TASK DATA
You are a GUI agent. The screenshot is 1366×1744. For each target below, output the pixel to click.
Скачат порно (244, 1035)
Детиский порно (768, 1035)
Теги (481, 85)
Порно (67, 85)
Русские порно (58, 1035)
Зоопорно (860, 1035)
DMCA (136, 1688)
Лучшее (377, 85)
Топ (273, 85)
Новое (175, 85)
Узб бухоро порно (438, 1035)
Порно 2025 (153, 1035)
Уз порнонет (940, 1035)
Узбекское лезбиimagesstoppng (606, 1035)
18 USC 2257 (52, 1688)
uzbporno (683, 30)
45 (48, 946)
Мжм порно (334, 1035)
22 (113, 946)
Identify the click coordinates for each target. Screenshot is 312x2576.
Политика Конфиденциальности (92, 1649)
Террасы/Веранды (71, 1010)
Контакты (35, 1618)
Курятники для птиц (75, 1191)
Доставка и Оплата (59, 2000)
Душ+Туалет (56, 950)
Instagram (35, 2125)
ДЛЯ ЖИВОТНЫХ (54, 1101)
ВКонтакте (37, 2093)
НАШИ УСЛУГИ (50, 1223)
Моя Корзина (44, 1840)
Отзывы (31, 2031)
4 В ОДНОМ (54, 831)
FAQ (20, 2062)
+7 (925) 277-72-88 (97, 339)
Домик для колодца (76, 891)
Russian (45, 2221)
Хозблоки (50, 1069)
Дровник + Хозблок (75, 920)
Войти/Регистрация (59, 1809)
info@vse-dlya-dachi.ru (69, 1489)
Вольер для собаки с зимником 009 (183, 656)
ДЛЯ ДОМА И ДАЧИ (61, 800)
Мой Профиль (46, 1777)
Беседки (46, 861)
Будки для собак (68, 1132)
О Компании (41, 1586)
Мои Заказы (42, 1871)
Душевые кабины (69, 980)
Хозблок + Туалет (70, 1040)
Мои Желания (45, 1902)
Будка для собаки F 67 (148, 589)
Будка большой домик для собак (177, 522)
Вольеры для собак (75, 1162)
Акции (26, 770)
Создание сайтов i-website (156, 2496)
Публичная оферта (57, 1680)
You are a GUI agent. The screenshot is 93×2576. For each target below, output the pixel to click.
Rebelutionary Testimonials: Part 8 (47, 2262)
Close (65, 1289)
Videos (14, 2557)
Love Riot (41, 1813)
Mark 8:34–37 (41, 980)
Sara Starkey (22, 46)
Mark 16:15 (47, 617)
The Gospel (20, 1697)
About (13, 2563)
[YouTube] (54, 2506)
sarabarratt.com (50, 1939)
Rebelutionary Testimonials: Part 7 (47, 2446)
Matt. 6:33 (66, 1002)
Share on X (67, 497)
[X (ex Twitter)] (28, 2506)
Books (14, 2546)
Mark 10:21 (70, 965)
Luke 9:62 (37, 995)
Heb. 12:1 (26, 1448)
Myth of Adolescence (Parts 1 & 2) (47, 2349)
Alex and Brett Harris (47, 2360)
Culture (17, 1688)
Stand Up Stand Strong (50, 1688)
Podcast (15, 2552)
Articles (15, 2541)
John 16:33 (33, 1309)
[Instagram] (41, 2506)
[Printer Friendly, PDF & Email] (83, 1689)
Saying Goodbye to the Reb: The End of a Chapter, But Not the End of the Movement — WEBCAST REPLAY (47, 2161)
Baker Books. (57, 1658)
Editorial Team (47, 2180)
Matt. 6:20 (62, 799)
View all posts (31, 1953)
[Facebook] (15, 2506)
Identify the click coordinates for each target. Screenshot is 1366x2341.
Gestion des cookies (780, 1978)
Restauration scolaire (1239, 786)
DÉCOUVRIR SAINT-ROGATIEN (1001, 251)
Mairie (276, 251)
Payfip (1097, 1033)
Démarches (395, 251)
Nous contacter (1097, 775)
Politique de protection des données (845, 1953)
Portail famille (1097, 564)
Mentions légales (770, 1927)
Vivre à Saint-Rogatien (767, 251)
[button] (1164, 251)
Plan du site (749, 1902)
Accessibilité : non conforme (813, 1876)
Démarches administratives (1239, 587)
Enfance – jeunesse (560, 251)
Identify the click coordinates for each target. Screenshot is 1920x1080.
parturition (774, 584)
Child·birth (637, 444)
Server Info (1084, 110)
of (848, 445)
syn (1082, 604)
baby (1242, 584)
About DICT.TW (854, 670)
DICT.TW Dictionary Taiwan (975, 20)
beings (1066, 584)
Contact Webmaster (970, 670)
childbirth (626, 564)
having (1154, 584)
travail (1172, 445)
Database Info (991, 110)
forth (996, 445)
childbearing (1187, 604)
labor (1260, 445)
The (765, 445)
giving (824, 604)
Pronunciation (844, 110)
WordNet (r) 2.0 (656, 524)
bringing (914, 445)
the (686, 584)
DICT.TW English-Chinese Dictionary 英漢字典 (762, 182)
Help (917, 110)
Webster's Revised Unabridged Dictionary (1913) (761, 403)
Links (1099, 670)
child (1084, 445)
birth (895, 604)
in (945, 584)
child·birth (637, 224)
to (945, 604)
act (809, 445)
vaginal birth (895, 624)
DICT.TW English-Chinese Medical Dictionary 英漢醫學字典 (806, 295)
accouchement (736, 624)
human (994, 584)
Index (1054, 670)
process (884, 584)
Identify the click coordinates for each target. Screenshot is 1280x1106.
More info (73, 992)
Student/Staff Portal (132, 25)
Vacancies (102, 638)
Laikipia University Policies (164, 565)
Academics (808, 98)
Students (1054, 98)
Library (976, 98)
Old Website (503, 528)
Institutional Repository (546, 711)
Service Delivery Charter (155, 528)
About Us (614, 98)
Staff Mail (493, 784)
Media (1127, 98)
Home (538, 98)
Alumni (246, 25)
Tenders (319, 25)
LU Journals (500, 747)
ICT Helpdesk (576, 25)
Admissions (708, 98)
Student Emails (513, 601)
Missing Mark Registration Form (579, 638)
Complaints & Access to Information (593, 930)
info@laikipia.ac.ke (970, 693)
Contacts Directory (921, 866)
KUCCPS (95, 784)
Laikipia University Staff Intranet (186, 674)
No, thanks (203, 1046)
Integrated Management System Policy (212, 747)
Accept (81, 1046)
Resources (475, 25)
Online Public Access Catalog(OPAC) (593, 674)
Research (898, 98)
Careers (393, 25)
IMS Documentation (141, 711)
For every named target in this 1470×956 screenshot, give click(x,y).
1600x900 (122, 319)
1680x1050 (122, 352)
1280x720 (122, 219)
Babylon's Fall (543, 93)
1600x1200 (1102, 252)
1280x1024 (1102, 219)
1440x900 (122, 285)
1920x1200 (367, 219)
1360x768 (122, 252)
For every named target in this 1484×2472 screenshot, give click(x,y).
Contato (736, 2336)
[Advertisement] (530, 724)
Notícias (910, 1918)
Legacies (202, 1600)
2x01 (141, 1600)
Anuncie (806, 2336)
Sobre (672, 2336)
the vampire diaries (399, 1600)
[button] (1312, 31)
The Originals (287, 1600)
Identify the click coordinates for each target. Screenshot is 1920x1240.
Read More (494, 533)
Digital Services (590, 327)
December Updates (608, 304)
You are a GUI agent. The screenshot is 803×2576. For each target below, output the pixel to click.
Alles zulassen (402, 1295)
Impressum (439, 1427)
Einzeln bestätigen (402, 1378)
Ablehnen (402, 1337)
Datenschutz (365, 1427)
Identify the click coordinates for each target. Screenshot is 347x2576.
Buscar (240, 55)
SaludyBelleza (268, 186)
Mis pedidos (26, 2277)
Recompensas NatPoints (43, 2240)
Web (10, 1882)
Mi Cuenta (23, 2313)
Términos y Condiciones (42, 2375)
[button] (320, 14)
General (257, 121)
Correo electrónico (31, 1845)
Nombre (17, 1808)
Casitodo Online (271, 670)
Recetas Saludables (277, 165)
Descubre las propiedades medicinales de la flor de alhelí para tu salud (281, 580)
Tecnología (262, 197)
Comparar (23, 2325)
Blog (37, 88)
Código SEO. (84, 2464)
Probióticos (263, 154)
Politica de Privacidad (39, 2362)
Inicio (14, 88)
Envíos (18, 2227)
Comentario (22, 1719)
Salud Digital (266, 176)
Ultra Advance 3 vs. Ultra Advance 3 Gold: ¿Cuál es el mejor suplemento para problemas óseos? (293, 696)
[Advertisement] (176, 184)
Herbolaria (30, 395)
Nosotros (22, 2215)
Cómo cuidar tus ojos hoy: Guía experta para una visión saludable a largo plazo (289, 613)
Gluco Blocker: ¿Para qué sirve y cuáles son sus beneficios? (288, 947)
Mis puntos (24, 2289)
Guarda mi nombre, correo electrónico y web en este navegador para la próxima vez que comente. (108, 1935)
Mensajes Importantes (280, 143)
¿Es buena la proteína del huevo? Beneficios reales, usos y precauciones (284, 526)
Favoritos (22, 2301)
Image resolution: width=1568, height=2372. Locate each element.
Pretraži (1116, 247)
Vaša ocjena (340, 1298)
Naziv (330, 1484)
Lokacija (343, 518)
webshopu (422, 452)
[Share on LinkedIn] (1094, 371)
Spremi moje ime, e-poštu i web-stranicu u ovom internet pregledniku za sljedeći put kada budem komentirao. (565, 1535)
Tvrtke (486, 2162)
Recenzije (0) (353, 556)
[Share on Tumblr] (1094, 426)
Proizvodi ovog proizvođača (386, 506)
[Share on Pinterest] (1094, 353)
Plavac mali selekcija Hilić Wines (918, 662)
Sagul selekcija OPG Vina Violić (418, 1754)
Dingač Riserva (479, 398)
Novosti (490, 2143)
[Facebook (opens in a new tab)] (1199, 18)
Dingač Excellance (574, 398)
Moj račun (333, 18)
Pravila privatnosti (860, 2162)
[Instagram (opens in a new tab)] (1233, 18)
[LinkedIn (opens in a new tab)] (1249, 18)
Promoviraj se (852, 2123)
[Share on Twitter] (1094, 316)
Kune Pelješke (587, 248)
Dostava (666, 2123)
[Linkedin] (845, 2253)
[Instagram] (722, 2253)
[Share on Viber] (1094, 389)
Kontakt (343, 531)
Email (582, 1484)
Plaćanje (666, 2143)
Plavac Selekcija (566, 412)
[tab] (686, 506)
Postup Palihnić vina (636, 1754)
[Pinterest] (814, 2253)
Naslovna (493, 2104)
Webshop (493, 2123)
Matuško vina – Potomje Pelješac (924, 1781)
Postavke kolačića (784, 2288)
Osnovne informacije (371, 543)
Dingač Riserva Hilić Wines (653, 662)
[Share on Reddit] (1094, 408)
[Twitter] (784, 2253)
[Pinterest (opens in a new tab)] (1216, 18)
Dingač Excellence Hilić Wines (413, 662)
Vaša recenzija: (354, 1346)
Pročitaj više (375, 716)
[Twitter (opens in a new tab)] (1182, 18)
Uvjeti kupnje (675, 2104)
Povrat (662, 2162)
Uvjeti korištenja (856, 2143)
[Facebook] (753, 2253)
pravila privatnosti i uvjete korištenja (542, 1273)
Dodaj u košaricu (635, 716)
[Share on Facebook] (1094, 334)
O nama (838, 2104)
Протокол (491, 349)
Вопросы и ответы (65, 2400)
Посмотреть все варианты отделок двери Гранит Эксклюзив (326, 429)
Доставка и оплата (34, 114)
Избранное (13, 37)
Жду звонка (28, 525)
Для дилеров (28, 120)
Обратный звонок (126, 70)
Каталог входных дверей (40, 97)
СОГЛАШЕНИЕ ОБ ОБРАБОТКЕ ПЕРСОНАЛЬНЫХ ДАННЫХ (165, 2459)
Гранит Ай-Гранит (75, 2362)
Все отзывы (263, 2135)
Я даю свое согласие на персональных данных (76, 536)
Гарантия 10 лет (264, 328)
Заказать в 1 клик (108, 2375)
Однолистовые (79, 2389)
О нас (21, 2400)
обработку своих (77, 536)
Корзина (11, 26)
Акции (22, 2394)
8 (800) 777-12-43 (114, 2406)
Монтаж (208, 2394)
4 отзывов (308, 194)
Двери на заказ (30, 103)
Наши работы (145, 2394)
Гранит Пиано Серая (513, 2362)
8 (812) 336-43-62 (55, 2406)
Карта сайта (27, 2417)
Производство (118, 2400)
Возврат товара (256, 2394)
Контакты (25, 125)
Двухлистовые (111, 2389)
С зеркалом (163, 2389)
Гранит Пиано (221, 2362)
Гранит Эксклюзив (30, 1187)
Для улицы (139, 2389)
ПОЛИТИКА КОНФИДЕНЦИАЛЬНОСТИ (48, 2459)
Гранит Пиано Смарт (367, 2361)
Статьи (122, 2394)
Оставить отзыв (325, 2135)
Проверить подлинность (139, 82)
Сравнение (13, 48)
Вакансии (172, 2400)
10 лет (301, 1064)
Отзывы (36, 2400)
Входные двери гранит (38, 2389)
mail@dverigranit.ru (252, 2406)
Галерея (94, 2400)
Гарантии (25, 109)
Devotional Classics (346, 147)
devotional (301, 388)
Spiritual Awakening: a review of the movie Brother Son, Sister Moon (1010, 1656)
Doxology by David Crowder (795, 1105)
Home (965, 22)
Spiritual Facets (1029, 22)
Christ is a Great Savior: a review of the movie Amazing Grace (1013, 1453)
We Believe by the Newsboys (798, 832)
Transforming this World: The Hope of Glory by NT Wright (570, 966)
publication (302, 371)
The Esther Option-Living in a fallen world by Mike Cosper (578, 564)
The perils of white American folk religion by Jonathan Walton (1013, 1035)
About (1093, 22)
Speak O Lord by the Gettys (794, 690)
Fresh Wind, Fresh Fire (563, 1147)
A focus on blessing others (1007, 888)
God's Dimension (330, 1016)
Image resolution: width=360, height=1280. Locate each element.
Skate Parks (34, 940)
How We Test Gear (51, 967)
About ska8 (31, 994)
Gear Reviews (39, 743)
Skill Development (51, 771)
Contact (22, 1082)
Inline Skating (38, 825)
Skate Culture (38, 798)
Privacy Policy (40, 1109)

WHAT YOU NEED TO DO
Each line in the entries above, starting at the line with "The Gospel (20, 1697)" and ending at the line with "Restauration scolaire (1239, 786)", is to be printed exactly, and only those lines.

RESPONSE FOR THIS EXERCISE
The Gospel (20, 1697)
About (13, 2563)
[YouTube] (54, 2506)
sarabarratt.com (50, 1939)
Rebelutionary Testimonials: Part 7 (47, 2446)
Matt. 6:33 (66, 1002)
Share on X (67, 497)
[X (ex Twitter)] (28, 2506)
Books (14, 2546)
Mark 10:21 (70, 965)
Luke 9:62 (37, 995)
Heb. 12:1 (26, 1448)
Myth of Adolescence (Parts 1 & 2) (47, 2349)
Alex and Brett Harris (47, 2360)
Culture (17, 1688)
Stand Up Stand Strong (50, 1688)
Podcast (15, 2552)
Articles (15, 2541)
John 16:33 (33, 1309)
[Instagram] (41, 2506)
[Printer Friendly, PDF & Email] (83, 1689)
Saying Goodbye to the Reb: The End of a Chapter, But Not the End of the Movement — WEBCAST REPLAY (47, 2161)
Baker Books. (57, 1658)
Editorial Team (47, 2180)
Matt. 6:20 (62, 799)
View all posts (31, 1953)
[Facebook] (15, 2506)
Identify the click coordinates for each target. Screenshot is 1366x2341.
Gestion des cookies (780, 1978)
Restauration scolaire (1239, 786)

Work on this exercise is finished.